Am Fam Physician. 2025;111(6):560-561
CLINICAL QUESTION
In patients with atrial fibrillation (AF) and a moderate to high risk of stroke, how do the benefits and harms of abelacimab compare with those of rivaroxaban (Xarelto)?
BOTTOM LINE
The researchers found that the new monoclonal antibody abelacimab has a lower risk of bleeding than rivaroxaban (the direct oral anticoagulant [DOAC] with the highest bleeding risk). The study was stopped prematurely, which is concerning because of an emerging trend of higher rates of stroke in the abelacimab groups. Although abelacimab received fast-track designation from the US Food and Drug Administration in 2022, it still awaits full approval. (Level of Evidence = 1b−)
SYNOPSIS
Abelacimab is a monoclonal antibody anticoagulant that binds and inactivates Factor XI. The researchers identified 1,287 adults 55 years and older with AF and a moderate or higher risk of stroke based on a CHA2DS2-VASc (congestive heart failure, hypertension, age 75 years and older [doubled], diabetes, stroke [doubled], vascular disease, age 65 to 74 years, sex [female]) score of 4 or higher (3 or higher if taking an antiplatelet drug or if there was impaired kidney function).

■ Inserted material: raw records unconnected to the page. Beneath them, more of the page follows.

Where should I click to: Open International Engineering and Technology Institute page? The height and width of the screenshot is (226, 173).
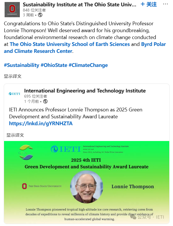(85, 91)
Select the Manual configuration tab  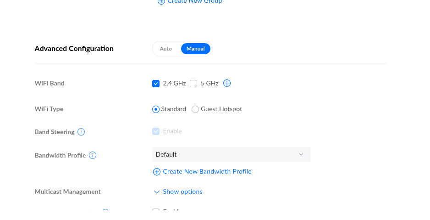195,49
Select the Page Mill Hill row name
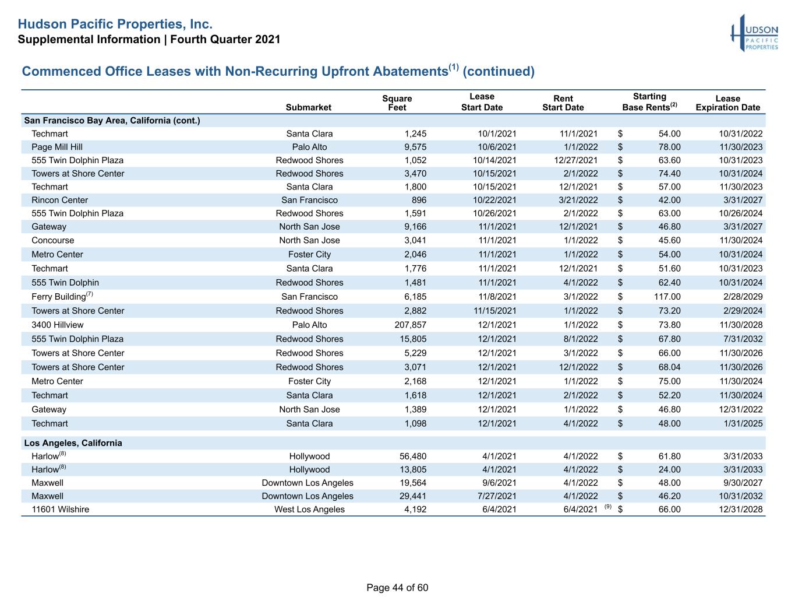The width and height of the screenshot is (795, 597). pyautogui.click(x=57, y=147)
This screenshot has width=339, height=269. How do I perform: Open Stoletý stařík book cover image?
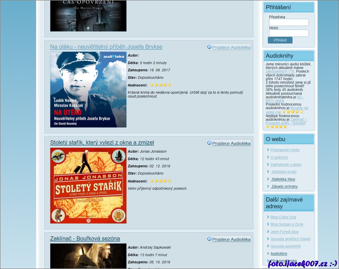88,186

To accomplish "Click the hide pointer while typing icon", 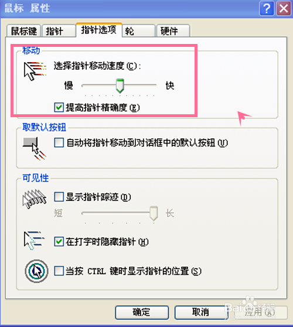I will 34,241.
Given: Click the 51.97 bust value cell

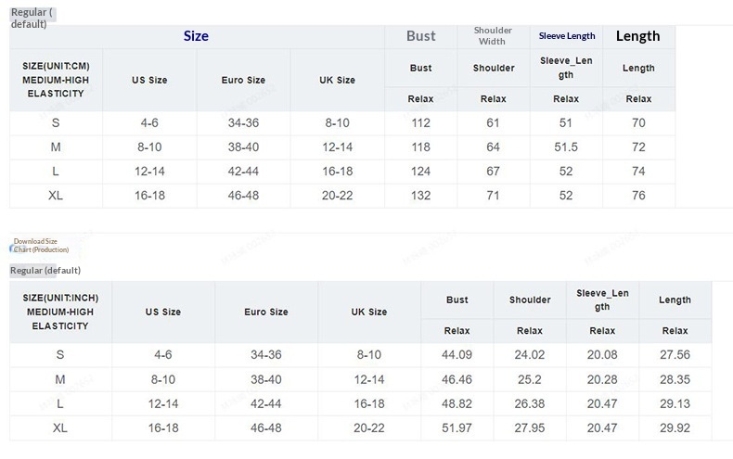Looking at the screenshot, I should [x=457, y=427].
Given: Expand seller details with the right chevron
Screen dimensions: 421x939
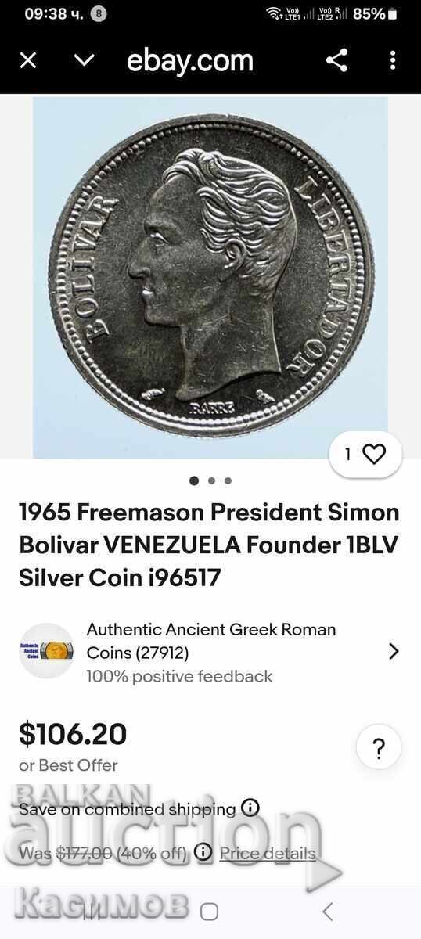Looking at the screenshot, I should [394, 651].

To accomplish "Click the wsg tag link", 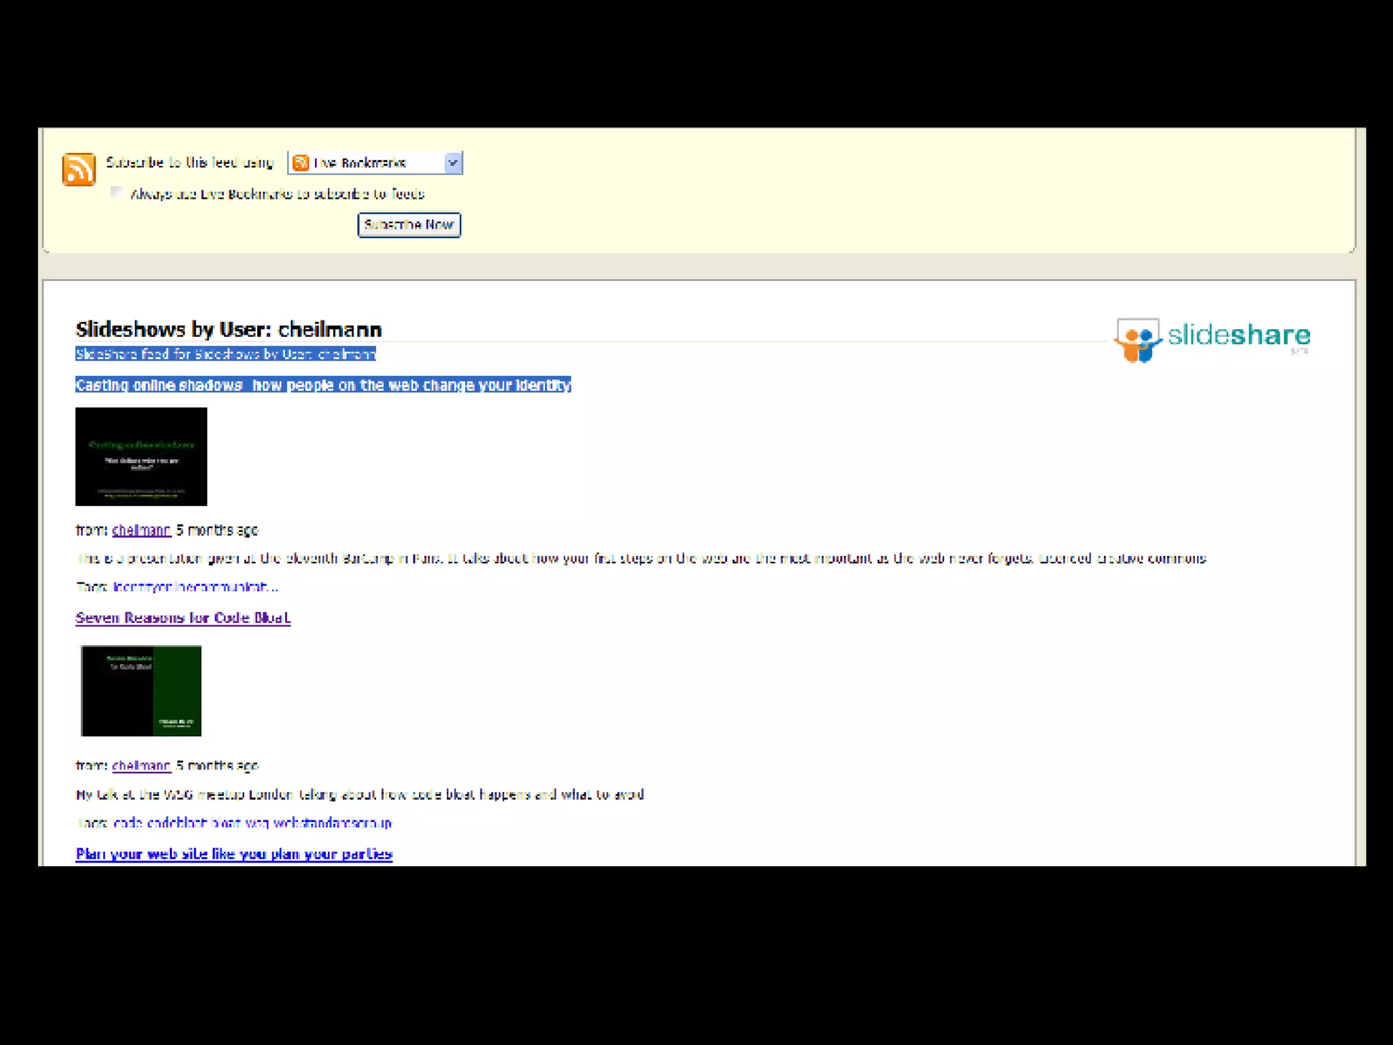I will click(257, 823).
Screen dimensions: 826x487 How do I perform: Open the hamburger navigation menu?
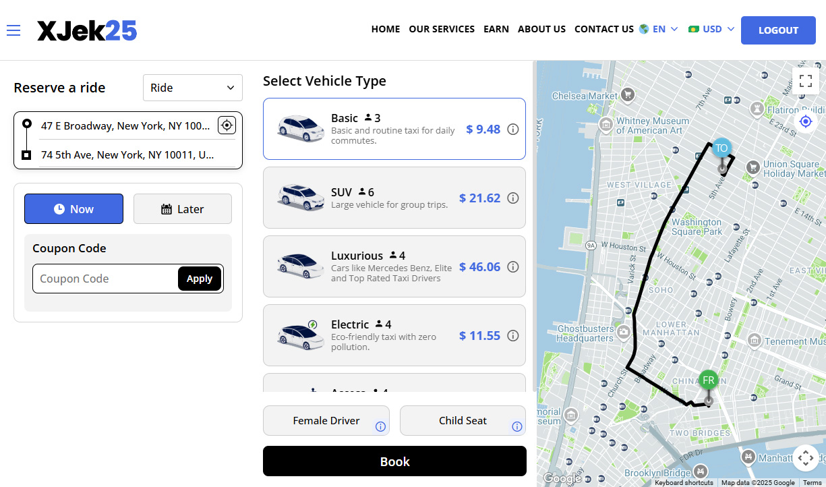click(x=13, y=30)

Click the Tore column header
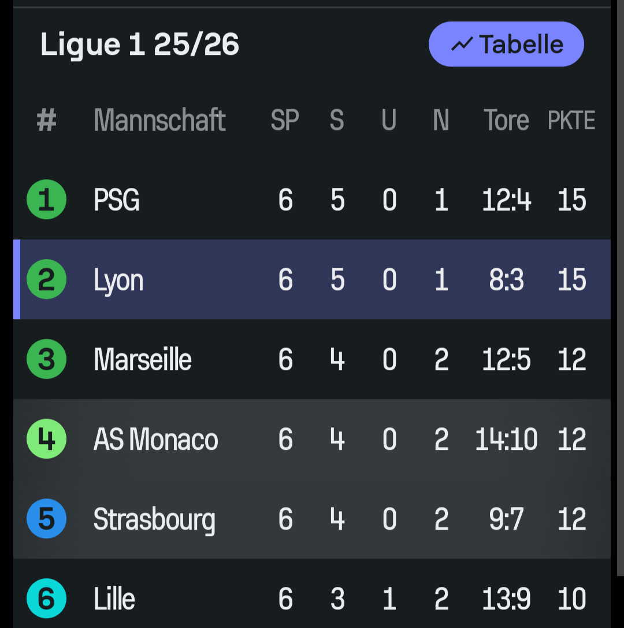coord(506,120)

The patients were randomized to receive a subcutaneous injection of abelacimab, 90 mg or 150 mg once monthly or oral rivaroxaban, 20 mg once daily (15 mg if kidney function was impaired). At baseline, groups were similar with a mean age of 74 years, 47% had persistent or permanent AF, and a median CHA2DS2-VASc score of 5. The primary outcome was major bleeding or clinically relevant nonmajor bleeding events. The study was stopped prematurely due to a significant reduction in bleeding events with abelacimab at 2.1 years. The primary end point occurred significantly less often in the abelacimab groups: 2.6 per 100 person-years for 90 mg, 3.2 per 100 person-years for 150 mg, and 8.4 per 100 person-years for rivaroxaban. The numbers needed to treat to prevent one bleed were 17 for abelacimab, 90 mg and 19 for abelacimab, 150 mg. The hazard ratios were 0.31 (95% CI, 0.19–0.51) for the 90-mg dose and 0.38 (95% CI, 0.24–0.60) for the 150-mg dose. There were nonsignificant trends in the wrong direction for ischemic stroke, with 5 in the rivaroxaban group and 10 in each of the abelacimab groups (hazard ratio = 2.1; 95% CI, 0.7–6.0). The study was open label and used rivaroxaban as the comparator, but it has a higher rate of major bleeding than other DOACs, such as apixaban (Eliquis). Stopping the trial prematurely once the difference in bleeding events was statistically significant, but before the difference in ischemic stroke could potentially become significant, is another important bias.